Bluntly, but completely honestly, I think 2014 is – at the very least – a year or two too early for the UKPA to be considering running the annual WPF tournaments. I get the impression that it’s going to be a huge process and will largely consume the efforts of the association for a year or two.

While the UKPA is so small, my preference would be to spend at least the next couple of years focusing on expanding our membership and getting a strong domestic puzzle scene going, so that we can build up really strong and enthusiastic resources before we take on the biggest project of them all.

I sent this by private message to the UKPA’s directors. It was clear that mine was a minority opinion, so I had my say once, left it at that, and drifted away from the UKPA, leaving them to do their own thing. They do it extremely well; I wrote a preview of the UK Open face-to-face puzzle and sudoku championships in March, and of their online UK Puzzle Championship, probably my single favourite long-form online puzzle contest each year, in May. I’ve given publicity to the UKPA’s activities where and when I can, without otherwise being involved.

After having attended the face-to-face UK Open events in 2012, I was convinced that, while the UKPA membership was small, it had sufficient talent to be able to run the world championships… barely. I would never have said that I thought they couldn’t do it, but I did think (but not say out loud) that, in practice, the organisation was so small that they couldn’t do it without driving themselves incapable through overwork, to the point of putting the organisation itself at risk.

The last two weeks show that, as it turns out, I was wrong. I acknowledge that and am delighted to have been proved wrong.

It’s likely that the team putting together the event was one of the smaller teams in recent years. It’s definitely true that there was an immense amount of work put in long before the event came to fruition, and very little sleep indeed was had by the people running the event while the week itself was in progress. I haven’t yet seen a great deal of long-form blogging about the event itself (though see Roland Voigt, Palmer Mebane and the Canada team) but the social media instant feedback I’ve seen has been extremely positive.

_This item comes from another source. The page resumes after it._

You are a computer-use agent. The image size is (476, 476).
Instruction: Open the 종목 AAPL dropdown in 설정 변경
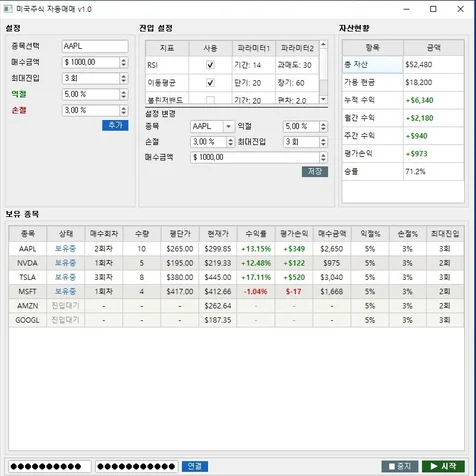(228, 126)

Accordingly, while there is not yet necessarily much primary source material to suggest how this year’s championships compared to previous years, the second-hand feedback implies that it was about as good as the event has yet been, and certainly at the very top end of expectations. I get the impression that the event was relatively low in terms of bells, whistles and miscellaneous “jazzmatazz”, but that the important bits were all present and correct. Certainly there were no broken puzzles, which is to the event’s massive credit.

While thanks and praise should be given to puzzle authors from around the world, for the puzzle-writing has been a global task for years now, as far as editing and testing are concerned, the buck stops with the local organising committee, and they did not disappoint in the least in that regard. Full spreadsheets have now been published with the World Sudoku Championship scores and World Puzzle Championship scores; while my preview may not have picked the winners, I’m adequately pleased with the extent to which I was there or thereabouts.

Many congratulations and great gratitude to the organisers and volunteers who put on the year’s event. Their hard work and excellent results have done the UK proud. Next year’s championships have been announced as taking place in Bulgaria; if you’ve enjoyed this site’s coverage of this year’s events, and think you might enjoy taking part in an event that will get covered in the same way around the world next year, start your practice now! Details of qualification for the 2015 UK teams will be published as soon as they are available.